BEGIN Recorded information

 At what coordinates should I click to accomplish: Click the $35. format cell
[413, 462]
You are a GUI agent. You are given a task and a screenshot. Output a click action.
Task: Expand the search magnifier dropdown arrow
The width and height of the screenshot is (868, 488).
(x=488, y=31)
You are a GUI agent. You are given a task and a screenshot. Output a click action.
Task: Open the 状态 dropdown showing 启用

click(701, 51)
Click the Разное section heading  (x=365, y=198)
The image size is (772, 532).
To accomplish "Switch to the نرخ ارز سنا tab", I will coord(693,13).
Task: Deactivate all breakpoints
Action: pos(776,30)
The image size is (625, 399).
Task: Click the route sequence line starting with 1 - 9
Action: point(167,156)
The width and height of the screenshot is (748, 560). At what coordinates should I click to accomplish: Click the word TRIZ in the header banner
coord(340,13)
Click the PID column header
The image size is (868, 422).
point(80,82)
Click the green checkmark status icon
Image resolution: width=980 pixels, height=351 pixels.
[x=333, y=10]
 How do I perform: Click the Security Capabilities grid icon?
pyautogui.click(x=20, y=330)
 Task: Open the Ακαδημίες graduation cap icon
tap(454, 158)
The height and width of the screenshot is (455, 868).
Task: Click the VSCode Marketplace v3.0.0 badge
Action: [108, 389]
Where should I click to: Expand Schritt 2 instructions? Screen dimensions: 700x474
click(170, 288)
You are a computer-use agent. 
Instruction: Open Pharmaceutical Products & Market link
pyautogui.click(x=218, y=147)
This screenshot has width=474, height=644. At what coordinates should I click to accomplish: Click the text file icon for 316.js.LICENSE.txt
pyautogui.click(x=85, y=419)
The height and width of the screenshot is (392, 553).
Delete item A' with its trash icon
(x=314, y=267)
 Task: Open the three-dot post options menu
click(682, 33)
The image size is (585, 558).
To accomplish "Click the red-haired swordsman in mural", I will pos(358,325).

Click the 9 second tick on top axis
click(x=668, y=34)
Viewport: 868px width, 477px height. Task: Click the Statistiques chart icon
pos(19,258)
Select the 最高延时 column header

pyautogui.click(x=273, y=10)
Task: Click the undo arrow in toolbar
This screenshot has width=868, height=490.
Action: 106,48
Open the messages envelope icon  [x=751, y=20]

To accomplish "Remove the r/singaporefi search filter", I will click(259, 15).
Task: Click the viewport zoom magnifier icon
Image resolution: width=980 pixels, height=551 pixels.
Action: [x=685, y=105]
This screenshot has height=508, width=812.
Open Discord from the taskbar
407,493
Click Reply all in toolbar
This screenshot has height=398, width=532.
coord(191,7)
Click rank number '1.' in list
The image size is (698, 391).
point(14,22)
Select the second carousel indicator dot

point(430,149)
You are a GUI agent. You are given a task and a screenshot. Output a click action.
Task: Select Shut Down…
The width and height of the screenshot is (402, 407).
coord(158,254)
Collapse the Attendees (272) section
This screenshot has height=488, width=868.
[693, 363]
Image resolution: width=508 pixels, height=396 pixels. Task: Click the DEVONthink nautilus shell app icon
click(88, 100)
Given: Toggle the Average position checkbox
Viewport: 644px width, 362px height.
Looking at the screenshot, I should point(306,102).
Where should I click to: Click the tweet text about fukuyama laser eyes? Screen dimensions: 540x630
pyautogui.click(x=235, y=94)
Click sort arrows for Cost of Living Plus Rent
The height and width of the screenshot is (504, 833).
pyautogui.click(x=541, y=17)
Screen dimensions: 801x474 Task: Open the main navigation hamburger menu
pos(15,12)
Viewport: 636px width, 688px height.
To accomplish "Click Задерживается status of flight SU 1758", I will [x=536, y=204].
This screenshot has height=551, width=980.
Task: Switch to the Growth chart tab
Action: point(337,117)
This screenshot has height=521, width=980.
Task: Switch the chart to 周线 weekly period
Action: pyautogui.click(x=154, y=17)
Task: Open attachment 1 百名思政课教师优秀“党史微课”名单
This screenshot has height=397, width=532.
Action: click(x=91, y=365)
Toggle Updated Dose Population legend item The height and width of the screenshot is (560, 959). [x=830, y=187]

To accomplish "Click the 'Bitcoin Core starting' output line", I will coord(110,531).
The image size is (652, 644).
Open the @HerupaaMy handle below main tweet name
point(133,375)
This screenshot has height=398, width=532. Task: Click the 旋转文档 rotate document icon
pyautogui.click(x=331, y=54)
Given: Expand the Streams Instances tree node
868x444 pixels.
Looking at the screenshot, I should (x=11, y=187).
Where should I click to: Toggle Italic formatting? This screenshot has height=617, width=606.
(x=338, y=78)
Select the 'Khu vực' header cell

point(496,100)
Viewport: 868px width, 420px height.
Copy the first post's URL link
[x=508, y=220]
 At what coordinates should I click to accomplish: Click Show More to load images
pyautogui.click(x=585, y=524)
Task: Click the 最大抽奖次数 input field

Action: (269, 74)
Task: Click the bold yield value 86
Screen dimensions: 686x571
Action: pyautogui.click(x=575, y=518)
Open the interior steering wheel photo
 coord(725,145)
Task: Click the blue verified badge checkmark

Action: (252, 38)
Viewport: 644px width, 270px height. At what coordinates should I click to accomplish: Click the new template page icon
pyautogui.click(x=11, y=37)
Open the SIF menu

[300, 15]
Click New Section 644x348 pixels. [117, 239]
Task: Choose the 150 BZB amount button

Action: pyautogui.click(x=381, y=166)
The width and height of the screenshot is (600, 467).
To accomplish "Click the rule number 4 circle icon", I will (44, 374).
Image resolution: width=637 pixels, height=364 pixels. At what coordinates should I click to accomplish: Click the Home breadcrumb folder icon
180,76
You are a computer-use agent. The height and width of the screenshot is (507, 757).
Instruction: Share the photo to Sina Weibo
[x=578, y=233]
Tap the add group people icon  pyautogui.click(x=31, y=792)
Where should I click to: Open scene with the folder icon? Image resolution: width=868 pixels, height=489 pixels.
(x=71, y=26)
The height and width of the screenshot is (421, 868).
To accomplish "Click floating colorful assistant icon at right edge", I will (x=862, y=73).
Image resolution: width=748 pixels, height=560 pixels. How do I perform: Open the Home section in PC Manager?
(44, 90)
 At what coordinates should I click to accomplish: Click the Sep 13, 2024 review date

END Recorded information

* **Prompt**
The answer must be an exact reproduction of all the records.

* **Response**
 At what coordinates should I click to accomplish: Click the $35. format cell
[413, 462]
You are a GUI agent. You are given a task and a screenshot. Output a click action.
Task: Expand the search magnifier dropdown arrow
The width and height of the screenshot is (868, 488).
(x=488, y=31)
You are a GUI agent. You are given a task and a screenshot. Output a click action.
Task: Open the 状态 dropdown showing 启用

click(701, 51)
Click the Разное section heading  (x=365, y=198)
The image size is (772, 532).
To accomplish "Switch to the نرخ ارز سنا tab", I will coord(693,13).
Task: Deactivate all breakpoints
Action: pos(776,30)
The image size is (625, 399).
Task: Click the route sequence line starting with 1 - 9
Action: point(167,156)
The width and height of the screenshot is (748, 560). At what coordinates should I click to accomplish: Click the word TRIZ in the header banner
coord(340,13)
Click the PID column header
The image size is (868, 422).
point(80,82)
Click the green checkmark status icon
Image resolution: width=980 pixels, height=351 pixels.
[x=333, y=10]
 How do I perform: Click the Security Capabilities grid icon?
pyautogui.click(x=20, y=330)
 Task: Open the Ακαδημίες graduation cap icon
tap(454, 158)
The height and width of the screenshot is (455, 868).
Task: Click the VSCode Marketplace v3.0.0 badge
Action: [108, 389]
Where should I click to: Expand Schritt 2 instructions? Screen dimensions: 700x474
click(170, 288)
You are a computer-use agent. 
Instruction: Open Pharmaceutical Products & Market link
pyautogui.click(x=218, y=147)
This screenshot has width=474, height=644. At what coordinates should I click to accomplish: Click the text file icon for 316.js.LICENSE.txt
pyautogui.click(x=85, y=419)
The height and width of the screenshot is (392, 553).
Delete item A' with its trash icon
(x=314, y=267)
 Task: Open the three-dot post options menu
click(682, 33)
The image size is (585, 558).
To accomplish "Click the red-haired swordsman in mural", I will pos(358,325).

Click the 9 second tick on top axis
click(x=668, y=34)
Viewport: 868px width, 477px height. Task: Click the Statistiques chart icon
pos(19,258)
Select the 最高延时 column header

pyautogui.click(x=273, y=10)
Task: Click the undo arrow in toolbar
This screenshot has width=868, height=490.
Action: 106,48
Open the messages envelope icon  [x=751, y=20]

To accomplish "Remove the r/singaporefi search filter", I will click(259, 15).
Task: Click the viewport zoom magnifier icon
Image resolution: width=980 pixels, height=551 pixels.
Action: [x=685, y=105]
This screenshot has height=508, width=812.
Open Discord from the taskbar
407,493
Click Reply all in toolbar
This screenshot has height=398, width=532.
coord(191,7)
Click rank number '1.' in list
The image size is (698, 391).
point(14,22)
Select the second carousel indicator dot

point(430,149)
You are a GUI agent. You are given a task and a screenshot. Output a click action.
Task: Select Shut Down…
The width and height of the screenshot is (402, 407).
coord(158,254)
Collapse the Attendees (272) section
This screenshot has height=488, width=868.
[693, 363]
Image resolution: width=508 pixels, height=396 pixels. Task: Click the DEVONthink nautilus shell app icon
click(88, 100)
Given: Toggle the Average position checkbox
Viewport: 644px width, 362px height.
Looking at the screenshot, I should point(306,102).
Where should I click to: Click the tweet text about fukuyama laser eyes? Screen dimensions: 540x630
pyautogui.click(x=235, y=94)
Click sort arrows for Cost of Living Plus Rent
The height and width of the screenshot is (504, 833).
pyautogui.click(x=541, y=17)
Screen dimensions: 801x474 Task: Open the main navigation hamburger menu
pos(15,12)
Viewport: 636px width, 688px height.
To accomplish "Click Задерживается status of flight SU 1758", I will [x=536, y=204].
This screenshot has height=551, width=980.
Task: Switch to the Growth chart tab
Action: point(337,117)
This screenshot has height=521, width=980.
Task: Switch the chart to 周线 weekly period
Action: pyautogui.click(x=154, y=17)
Task: Open attachment 1 百名思政课教师优秀“党史微课”名单
This screenshot has height=397, width=532.
Action: click(x=91, y=365)
Toggle Updated Dose Population legend item The height and width of the screenshot is (560, 959). [x=830, y=187]

To accomplish "Click the 'Bitcoin Core starting' output line", I will coord(110,531).
The image size is (652, 644).
Open the @HerupaaMy handle below main tweet name
point(133,375)
This screenshot has height=398, width=532. Task: Click the 旋转文档 rotate document icon
pyautogui.click(x=331, y=54)
Given: Expand the Streams Instances tree node
868x444 pixels.
Looking at the screenshot, I should (x=11, y=187).
Where should I click to: Toggle Italic formatting? This screenshot has height=617, width=606.
(x=338, y=78)
Select the 'Khu vực' header cell

point(496,100)
Viewport: 868px width, 420px height.
Copy the first post's URL link
[x=508, y=220]
 At what coordinates should I click to accomplish: Click Show More to load images
pyautogui.click(x=585, y=524)
Task: Click the 最大抽奖次数 input field

Action: (269, 74)
Task: Click the bold yield value 86
Screen dimensions: 686x571
Action: pyautogui.click(x=575, y=518)
Open the interior steering wheel photo
 coord(725,145)
Task: Click the blue verified badge checkmark

Action: (252, 38)
Viewport: 644px width, 270px height. At what coordinates should I click to accomplish: Click the new template page icon
pyautogui.click(x=11, y=37)
Open the SIF menu

[300, 15]
Click New Section 644x348 pixels. [117, 239]
Task: Choose the 150 BZB amount button

Action: pyautogui.click(x=381, y=166)
The width and height of the screenshot is (600, 467).
To accomplish "Click the rule number 4 circle icon", I will (44, 374).
Image resolution: width=637 pixels, height=364 pixels. At what coordinates should I click to accomplish: Click the Home breadcrumb folder icon
180,76
You are a computer-use agent. The height and width of the screenshot is (507, 757).
Instruction: Share the photo to Sina Weibo
[x=578, y=233]
Tap the add group people icon  pyautogui.click(x=31, y=792)
Where should I click to: Open scene with the folder icon? Image resolution: width=868 pixels, height=489 pixels.
(x=71, y=26)
The height and width of the screenshot is (421, 868).
To accomplish "Click floating colorful assistant icon at right edge", I will (x=862, y=73).
Image resolution: width=748 pixels, height=560 pixels. How do I perform: Open the Home section in PC Manager?
(44, 90)
 At what coordinates should I click to accomplish: Click the Sep 13, 2024 review date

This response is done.